How free markets destroy distance and bring people together

You have the freedom to go where you want – to visit a national park, have dinner with friends, drive to Thanksgiving with your family – all thanks to the free market.

Consider one of the most revolutionary free-market innovations of the 20th century: the automobile. 

Though the first self-moving vehicle was built in 1769 by Nicolas-Joseph Cugnot, it was Henry Ford in the early 1900s who helped make cars a reality for all people. The Ford Model T became the first mass-produced automobile. By 1927, 15 million Ford Model T’s had been built. In just 20 years, more than one out of every three cars on the road was a Model T because Ford had cut the cost of the vehicle by almost two-thirds.

Cars destroyed the distance between work and home, between home and vacation, and between rich and poor. 

Prior to the automobile, it was mostly the wealthy who could regularly leave town for work and pleasure, mostly on passenger trains which others could not afford. Before cars, the average American traveled less than 3,000 miles a year, mostly on foot. Now, the average American travels close to 20,000 miles each year, mostly by automobile. 

By giving people the freedom to travel farther in a significantly shorter amount of time, the automobile increased people’s access to better jobs, higher incomes, and homeownership. Families were no longer limited to the work they could reach by foot or by transit. They could buy a home and still have a well-paying job in an urban center. Similarly, employers gained a larger pool of skilled employees from which to choose. 

Data validate the importance of automobiles in giving people access to the greatest number of jobs in the shortest amount of time as a way out of poverty. Outside of downtown Seattle, for example, 76 percent of work trips are made by car and this trend is projected to continue into the future as employment expands outside of downtown. 

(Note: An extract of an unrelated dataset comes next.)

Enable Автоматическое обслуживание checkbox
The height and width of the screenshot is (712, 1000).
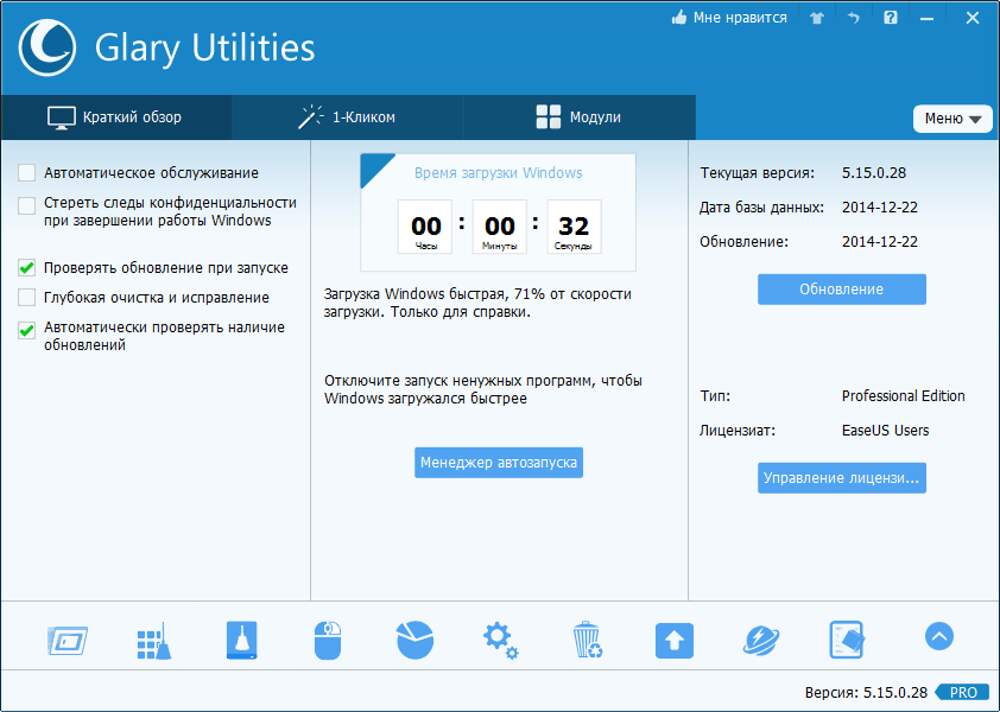pos(27,173)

Speaking from my own experience, the ability to buy a car was especially life-changing for my family after we immigrated to America from Russia in 1993. When we first came here, my mother and I walked or took the bus everywhere – including to the laundromat and to our local food bank. It wasn’t until my dad purchased an old Toyota Corolla that my parents were able to work a combined four jobs to pull us out of welfare-dependence, move us into a larger and safer apartment, and ultimately buy their first home in the United States in a more rural part of Washington. To this day, my mom travels 120 miles round trip for work and has a quality of life we couldn’t have dreamed of before owning our first car.  

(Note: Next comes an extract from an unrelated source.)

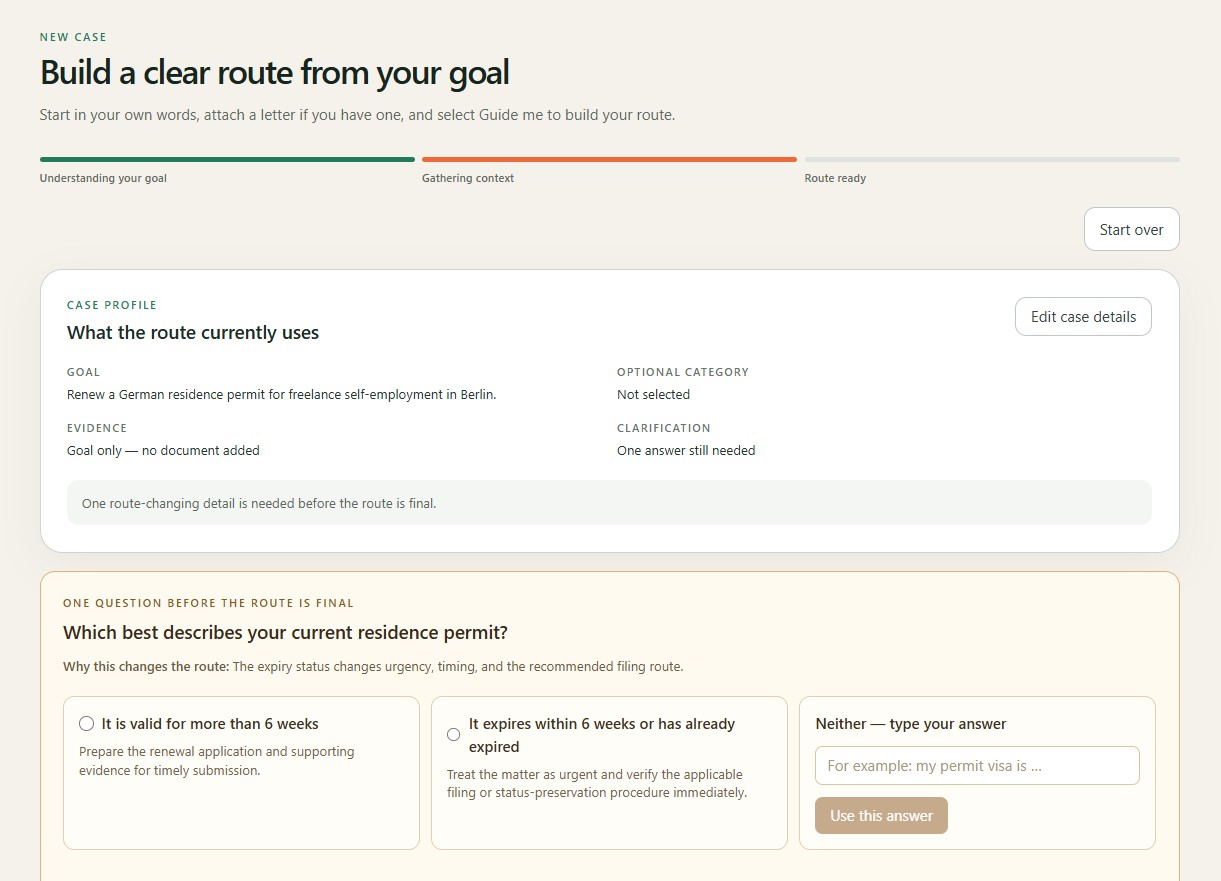Select radio 'valid for more than 6 weeks'
Image resolution: width=1221 pixels, height=881 pixels.
(87, 724)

My story is typical and has been repeated by millions of other families who found that owning a car was an essential step on the road to building a better life.

Railroads, bicycles, streetcars, and subways have all played a role in American transportation, but it was the private automobile that produced such enormous benefits at such a low cost.

Cars have continued to adapt to consumer needs. From small affordable vehicles to pickup trucks for work, family cars that offer safety, and environmentally friendly electric or hybrid cars, there are options to suit nearly everyone. Regardless of what kind of car you own, everyone has access to roads and can travel anywhere they want. That’s freedom. That’s the free market. 

The free market’s flexibility and agility enables car companies to respond to whatever concerns people have about driving. Transportation technology and car manufacturers are already reducing the environmental impact of cars and improving safety. Rather than attempting to socially engineer travel behavior by making traffic congestion and mobility worse, people who are using technology to increase and expand the benefits of mobility to everyone are working to make the largest and most positive impact in the lives of ordinary families.